Tracy Allard August 3, 2020, 1:58 PM Illustration of people of diverse racial backgrounds. With the anniversary of the Americans With Disabilities Act, a lot of disabled people are in an odd position. We’re supposed to be celebrating legislation that’s supposed to ensure accessibility. It’s kind of America’s way of saying “look at what we (able-bodied/neurotypical people) have done for you as a disabled person.” Then we are supposed to clap and cry, or something. However, a lot of people who aren’t in our community don’t understand the ADA.
The Americans With Disabilities Act is supposed to ensure accessibility if you have needs in relation to physically or mentally being in a space. You are supposed to be provided with supports that make these spaces accessible, such as a ramp, an interpreter, or using a stim toy. (Stims/fidgets help people focus and feel comfortable in a physical space.)
However, as great as the ADA is, it’s a tad decorative. In the year 2020 many businesses claim they can’t financially handle making buildings accessible. People who need wheelchairs are still harassed if they don’t always need one. People with invisible disabilities are still being told they don’t look disabled or are faking. Fewer than 25% of disabled people attend college. This doesn’t even get into unemployment rates. Most people in the disabled community are grateful for the ADA. However, “nothing about us without us” often isn’t honoured in able-bodied spaces. Often “nothing about us” without us is even forgotten about in spaces for disabled people as able-bodied and neurotypical people still control the spaces as well as who has access to them. Disabled spaces are also primarily white, which leaves out many voices within our community that need to be heard. I believe people need to be reflecting on a few things about disability rights: The biggest thing our leadership spaces need is to truly be “nothing about us without us.” This includes government spaces, mass media and companies.
We need to be intersectional as disabled people in our push for representation in media. We also need to push to make sure our representation isn’t only white males. We can be and should be better than that, especially when our community affects many children. We need more voices who are LGBTQ+, varying faiths, various races and have varying degrees of ability. Our community deserves better than antiquated ideals, especially for the children who will grow up in our community.
We need to fight in solidarity with one another.
We need to listen to Black voices and leaders when they say something isn’t fair or accessible. Listen and stand in solidarity.

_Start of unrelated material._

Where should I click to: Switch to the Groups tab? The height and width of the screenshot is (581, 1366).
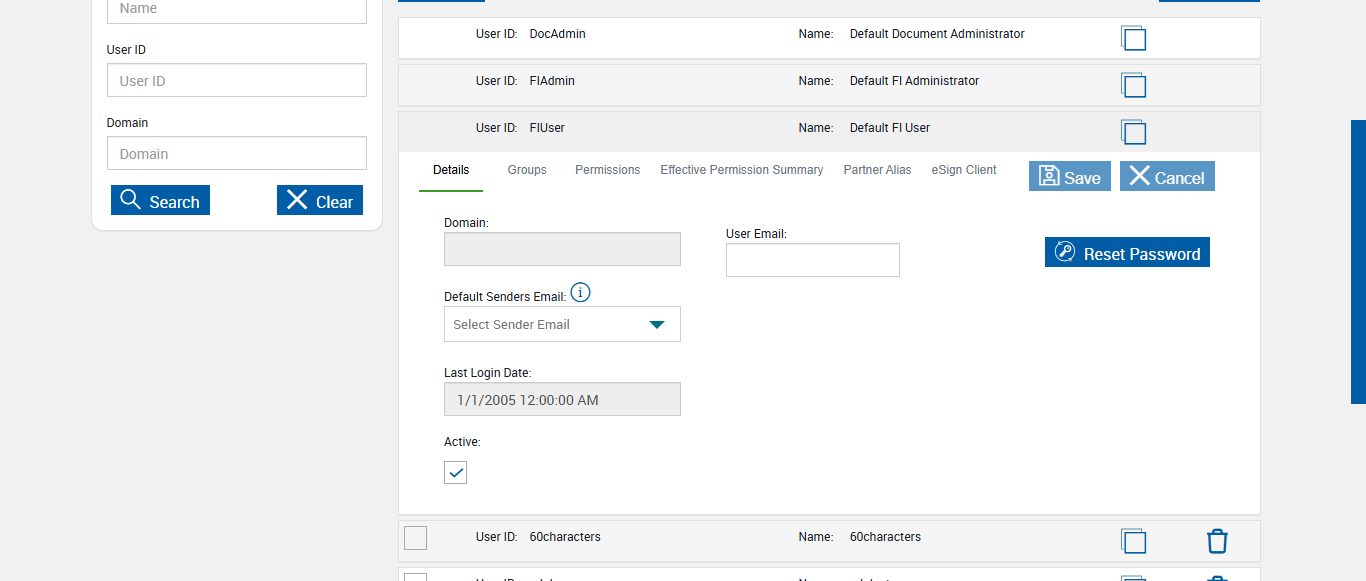[x=527, y=170]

We need to listen to Indigenous voices when they say an issue is unfair towards their tribes, is racist, breaks treaties or perpetuates colonialism.
We need to listen to people of different religions when they let us know something is insulting, against their religion, they have to observe a tradition or that something is sacred to them and deserving of respect.
We need to listen to those who claim no religion and respect that.
We need to believe other people with disabilities or chronic illnesses when they discuss their lived experiences.
We need to listen to LGBTQ+ folks when they tell us something is homophobic, disrespectful, or sexist and respect their pronouns.
We need to have disabled people from these communities in the room when any issues about disability are discussed. All of us deserve to have our voices heard.
We need to keep pushing to be heard in media, on TV, on stages, in workspaces, in offices, in government, in meetings, in music, in tech and in life. We all deserve to be heard, which sometimes means we need to demand that other people listen to us.
Advocate for each other if needed as sometimes strength is in numbers. (But ask permission of the person first in case they are uncomfortable.)
Learn our history, find our history, reclaim our history.
Teach in multiple ways. Don’t just teach disabled people neurotypical standards, teach neurotypicals neurodiverse standards. We don’t have to sacrifice our culture for you. You don’t have to sacrifice yours for us. We just need to have the skills to speak to each other and meet each other where we are at.